SIHO氏: 開発期間の都合もありました。もともとタブレットPCで構築を考えていましたが、予定していたデバイスの調達が1ヶ月も遅れることになってしまいました。このままでは運用開始まで間に合わない。限られた時間の中で、業務アプリケーションに初めて触れるユーザが戸惑うことのないユーザインタフェースを、最高のパフォーマンスで実現できるのは、優れたタッチインタフェースを持つiPadと、FileMaker Goの組み合わせしかないと思ったからです。

東森氏: 教育の場でなにか活用できないかと、iPadはすでに何台か用意があったんです。
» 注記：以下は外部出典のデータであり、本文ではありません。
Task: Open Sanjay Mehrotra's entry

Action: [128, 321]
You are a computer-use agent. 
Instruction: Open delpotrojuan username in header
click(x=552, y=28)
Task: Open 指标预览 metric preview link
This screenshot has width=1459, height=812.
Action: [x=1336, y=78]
SIHOさんからFileMaker Goでの開発の提案をもらったときに、この話はいけると思いました。

FileMaker Goで運用されているポイントシステム

――このシステムでできるのはどんなことですか

東森氏: 学生が講習を申し込むと、受講料の2%がポイントとして還元されます。1ポイントは1円として換算され、翌年の4月まで利用することが可能です。学生はこのポイントを使用して、学校内の売店で画材を購入することができます。
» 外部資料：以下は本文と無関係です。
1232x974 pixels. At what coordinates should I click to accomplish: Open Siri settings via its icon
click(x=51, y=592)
SIHO氏: FileMaker Goのバーコードリーダーを使うのは、主に学生と、校内にある画材店のスタッフです。学生の方にはあらかじめポイントカードを発行してあり、校舎内に設置したiPadとBluetoothのバーコードリーダーで好きなときに残ポイントを確認できます。店舗のスタッフは会計の際に学生のバーコードを読み取り、消費するポイントを入力します。

――エンドユーザに簡単に使ってもらうために工夫した点があれば教えてください

SIHO氏: レジのスタッフや学生など外部の方に使っていただくことが前提だったので、エンドユーザ向けのUIはとくに改良を重ねました。画面上に配置されているボタン数を最小限にしたうえ、画面数にいたっては、学生向けで2画面、レジスタッフ向けで3画面とシンプルで迷わない構成にしました。

浜谷氏: 店舗のスタッフの中には、業務アプリケーションというものに初めて触れる方もいらっしゃいます。「この中で一番注目してほしいボタンはどれか」、「悩まずに操作するにはどんなインタフェースにすべきか」といった観点から検討し、調整しました。